PROVIDED MATERIAL —
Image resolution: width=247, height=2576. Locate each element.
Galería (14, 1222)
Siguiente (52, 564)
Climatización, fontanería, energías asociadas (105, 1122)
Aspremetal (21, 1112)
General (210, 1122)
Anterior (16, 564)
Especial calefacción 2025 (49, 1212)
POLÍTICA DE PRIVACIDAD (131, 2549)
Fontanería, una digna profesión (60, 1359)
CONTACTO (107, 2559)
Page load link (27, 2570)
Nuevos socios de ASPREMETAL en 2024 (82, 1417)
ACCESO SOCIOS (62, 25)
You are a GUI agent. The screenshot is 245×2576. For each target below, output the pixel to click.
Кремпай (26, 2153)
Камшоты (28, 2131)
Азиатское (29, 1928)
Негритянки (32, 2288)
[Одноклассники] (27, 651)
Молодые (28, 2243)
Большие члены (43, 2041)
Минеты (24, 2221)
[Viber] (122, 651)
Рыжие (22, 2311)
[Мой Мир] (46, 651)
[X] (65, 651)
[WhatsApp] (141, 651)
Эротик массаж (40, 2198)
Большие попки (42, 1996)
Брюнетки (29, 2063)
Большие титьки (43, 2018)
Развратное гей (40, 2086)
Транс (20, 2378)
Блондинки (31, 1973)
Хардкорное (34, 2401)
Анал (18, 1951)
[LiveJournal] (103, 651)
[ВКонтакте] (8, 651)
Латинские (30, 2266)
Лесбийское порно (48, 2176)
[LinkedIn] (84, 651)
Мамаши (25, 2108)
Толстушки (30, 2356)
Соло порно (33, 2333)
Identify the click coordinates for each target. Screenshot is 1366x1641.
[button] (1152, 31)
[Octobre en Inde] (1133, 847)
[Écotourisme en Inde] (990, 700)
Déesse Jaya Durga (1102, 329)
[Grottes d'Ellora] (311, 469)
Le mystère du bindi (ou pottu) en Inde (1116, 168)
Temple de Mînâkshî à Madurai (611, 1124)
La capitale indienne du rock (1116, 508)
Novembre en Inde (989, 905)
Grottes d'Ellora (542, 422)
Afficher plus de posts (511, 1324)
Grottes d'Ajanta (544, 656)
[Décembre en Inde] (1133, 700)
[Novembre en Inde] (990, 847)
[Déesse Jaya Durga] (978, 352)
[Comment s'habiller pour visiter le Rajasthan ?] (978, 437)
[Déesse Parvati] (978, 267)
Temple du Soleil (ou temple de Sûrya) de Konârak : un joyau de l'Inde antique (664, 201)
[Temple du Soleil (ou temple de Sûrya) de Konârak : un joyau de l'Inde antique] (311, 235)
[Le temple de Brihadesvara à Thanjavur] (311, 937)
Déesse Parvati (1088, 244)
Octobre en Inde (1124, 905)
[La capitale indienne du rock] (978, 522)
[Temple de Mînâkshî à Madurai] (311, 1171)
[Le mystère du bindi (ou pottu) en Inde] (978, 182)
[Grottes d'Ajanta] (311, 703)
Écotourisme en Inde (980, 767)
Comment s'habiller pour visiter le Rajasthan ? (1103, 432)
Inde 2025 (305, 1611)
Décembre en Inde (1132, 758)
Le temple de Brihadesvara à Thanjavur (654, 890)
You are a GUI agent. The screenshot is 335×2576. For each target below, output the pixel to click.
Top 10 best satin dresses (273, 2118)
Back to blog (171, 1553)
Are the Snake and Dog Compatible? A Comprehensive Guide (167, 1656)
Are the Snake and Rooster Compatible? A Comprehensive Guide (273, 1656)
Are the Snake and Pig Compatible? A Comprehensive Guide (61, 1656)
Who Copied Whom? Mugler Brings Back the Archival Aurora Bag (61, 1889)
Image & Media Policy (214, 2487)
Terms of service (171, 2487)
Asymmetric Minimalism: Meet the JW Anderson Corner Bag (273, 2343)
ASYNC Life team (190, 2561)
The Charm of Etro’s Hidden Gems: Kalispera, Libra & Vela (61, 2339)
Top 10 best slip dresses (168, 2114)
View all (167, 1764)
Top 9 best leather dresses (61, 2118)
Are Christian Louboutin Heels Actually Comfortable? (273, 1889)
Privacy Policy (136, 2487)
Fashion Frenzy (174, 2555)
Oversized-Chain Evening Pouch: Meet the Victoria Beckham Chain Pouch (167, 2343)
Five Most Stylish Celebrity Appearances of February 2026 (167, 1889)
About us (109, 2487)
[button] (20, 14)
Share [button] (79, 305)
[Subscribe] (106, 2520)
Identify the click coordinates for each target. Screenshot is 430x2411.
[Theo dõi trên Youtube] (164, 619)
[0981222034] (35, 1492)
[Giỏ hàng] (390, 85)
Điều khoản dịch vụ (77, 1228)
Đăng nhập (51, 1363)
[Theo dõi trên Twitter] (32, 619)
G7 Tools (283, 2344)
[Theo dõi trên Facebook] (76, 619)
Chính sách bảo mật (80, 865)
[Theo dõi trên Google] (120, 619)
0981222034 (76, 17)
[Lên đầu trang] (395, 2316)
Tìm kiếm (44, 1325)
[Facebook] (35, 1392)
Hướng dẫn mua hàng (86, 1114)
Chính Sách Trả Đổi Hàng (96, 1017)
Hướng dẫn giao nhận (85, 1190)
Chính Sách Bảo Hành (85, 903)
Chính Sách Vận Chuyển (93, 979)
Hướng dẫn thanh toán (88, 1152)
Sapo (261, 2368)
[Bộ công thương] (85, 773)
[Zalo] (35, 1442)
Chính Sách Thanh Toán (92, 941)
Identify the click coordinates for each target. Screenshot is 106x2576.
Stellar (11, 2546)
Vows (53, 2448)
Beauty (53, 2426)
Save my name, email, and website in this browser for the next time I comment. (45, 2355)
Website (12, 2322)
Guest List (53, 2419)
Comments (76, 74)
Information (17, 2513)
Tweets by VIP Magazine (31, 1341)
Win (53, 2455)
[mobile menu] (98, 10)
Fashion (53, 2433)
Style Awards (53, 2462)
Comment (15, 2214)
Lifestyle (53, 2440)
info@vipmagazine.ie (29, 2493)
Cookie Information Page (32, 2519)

WHAT THIS TASK INVOLVES —
Output every line above so that it reads exactly as before.

RESULT OF THE TASK —
Image resolution: width=247, height=2576. Locate each element.
Galería (14, 1222)
Siguiente (52, 564)
Climatización, fontanería, energías asociadas (105, 1122)
Aspremetal (21, 1112)
General (210, 1122)
Anterior (16, 564)
Especial calefacción 2025 (49, 1212)
POLÍTICA DE PRIVACIDAD (131, 2549)
Fontanería, una digna profesión (60, 1359)
CONTACTO (107, 2559)
Page load link (27, 2570)
Nuevos socios de ASPREMETAL en 2024 (82, 1417)
ACCESO SOCIOS (62, 25)
You are a GUI agent. The screenshot is 245×2576. For each target below, output the pixel to click.
Кремпай (26, 2153)
Камшоты (28, 2131)
Азиатское (29, 1928)
Негритянки (32, 2288)
[Одноклассники] (27, 651)
Молодые (28, 2243)
Большие члены (43, 2041)
Минеты (24, 2221)
[Viber] (122, 651)
Рыжие (22, 2311)
[Мой Мир] (46, 651)
[X] (65, 651)
[WhatsApp] (141, 651)
Эротик массаж (40, 2198)
Большие попки (42, 1996)
Брюнетки (29, 2063)
Большие титьки (43, 2018)
Развратное гей (40, 2086)
Транс (20, 2378)
Блондинки (31, 1973)
Хардкорное (34, 2401)
Анал (18, 1951)
[LiveJournal] (103, 651)
[ВКонтакте] (8, 651)
Латинские (30, 2266)
Лесбийское порно (48, 2176)
[LinkedIn] (84, 651)
Мамаши (25, 2108)
Толстушки (30, 2356)
Соло порно (33, 2333)
Identify the click coordinates for each target. Screenshot is 1366x1641.
[button] (1152, 31)
[Octobre en Inde] (1133, 847)
[Écotourisme en Inde] (990, 700)
Déesse Jaya Durga (1102, 329)
[Grottes d'Ellora] (311, 469)
Le mystère du bindi (ou pottu) en Inde (1116, 168)
Temple de Mînâkshî à Madurai (611, 1124)
La capitale indienne du rock (1116, 508)
Novembre en Inde (989, 905)
Grottes d'Ellora (542, 422)
Afficher plus de posts (511, 1324)
Grottes d'Ajanta (544, 656)
[Décembre en Inde] (1133, 700)
[Novembre en Inde] (990, 847)
[Déesse Jaya Durga] (978, 352)
[Comment s'habiller pour visiter le Rajasthan ?] (978, 437)
[Déesse Parvati] (978, 267)
Temple du Soleil (ou temple de Sûrya) de Konârak : un joyau de l'Inde antique (664, 201)
[Temple du Soleil (ou temple de Sûrya) de Konârak : un joyau de l'Inde antique] (311, 235)
[Le temple de Brihadesvara à Thanjavur] (311, 937)
Déesse Parvati (1088, 244)
Octobre en Inde (1124, 905)
[La capitale indienne du rock] (978, 522)
[Temple de Mînâkshî à Madurai] (311, 1171)
[Le mystère du bindi (ou pottu) en Inde] (978, 182)
[Grottes d'Ajanta] (311, 703)
Écotourisme en Inde (980, 767)
Comment s'habiller pour visiter le Rajasthan ? (1103, 432)
Inde 2025 (305, 1611)
Décembre en Inde (1132, 758)
Le temple de Brihadesvara à Thanjavur (654, 890)
You are a GUI agent. The screenshot is 335×2576. For each target below, output the pixel to click.
Top 10 best satin dresses (273, 2118)
Back to blog (171, 1553)
Are the Snake and Dog Compatible? A Comprehensive Guide (167, 1656)
Are the Snake and Rooster Compatible? A Comprehensive Guide (273, 1656)
Are the Snake and Pig Compatible? A Comprehensive Guide (61, 1656)
Who Copied Whom? Mugler Brings Back the Archival Aurora Bag (61, 1889)
Image & Media Policy (214, 2487)
Terms of service (171, 2487)
Asymmetric Minimalism: Meet the JW Anderson Corner Bag (273, 2343)
ASYNC Life team (190, 2561)
The Charm of Etro’s Hidden Gems: Kalispera, Libra & Vela (61, 2339)
Top 10 best slip dresses (168, 2114)
View all (167, 1764)
Top 9 best leather dresses (61, 2118)
Are Christian Louboutin Heels Actually Comfortable? (273, 1889)
Privacy Policy (136, 2487)
Fashion Frenzy (174, 2555)
Oversized-Chain Evening Pouch: Meet the Victoria Beckham Chain Pouch (167, 2343)
Five Most Stylish Celebrity Appearances of February 2026 (167, 1889)
About us (109, 2487)
[button] (20, 14)
Share [button] (79, 305)
[Subscribe] (106, 2520)
Identify the click coordinates for each target. Screenshot is 430x2411.
[Theo dõi trên Youtube] (164, 619)
[0981222034] (35, 1492)
[Giỏ hàng] (390, 85)
Điều khoản dịch vụ (77, 1228)
Đăng nhập (51, 1363)
[Theo dõi trên Twitter] (32, 619)
G7 Tools (283, 2344)
[Theo dõi trên Facebook] (76, 619)
Chính sách bảo mật (80, 865)
[Theo dõi trên Google] (120, 619)
0981222034 (76, 17)
[Lên đầu trang] (395, 2316)
Tìm kiếm (44, 1325)
[Facebook] (35, 1392)
Hướng dẫn mua hàng (86, 1114)
Chính Sách Trả Đổi Hàng (96, 1017)
Hướng dẫn giao nhận (85, 1190)
Chính Sách Bảo Hành (85, 903)
Chính Sách Vận Chuyển (93, 979)
Hướng dẫn thanh toán (88, 1152)
Sapo (261, 2368)
[Bộ công thương] (85, 773)
[Zalo] (35, 1442)
Chính Sách Thanh Toán (92, 941)
Identify the click coordinates for each target. Screenshot is 106x2576.
Stellar (11, 2546)
Vows (53, 2448)
Beauty (53, 2426)
Save my name, email, and website in this browser for the next time I comment. (45, 2355)
Website (12, 2322)
Guest List (53, 2419)
Comments (76, 74)
Information (17, 2513)
Tweets by VIP Magazine (31, 1341)
Win (53, 2455)
[mobile menu] (98, 10)
Fashion (53, 2433)
Style Awards (53, 2462)
Comment (15, 2214)
Lifestyle (53, 2440)
info@vipmagazine.ie (29, 2493)
Cookie Information Page (32, 2519)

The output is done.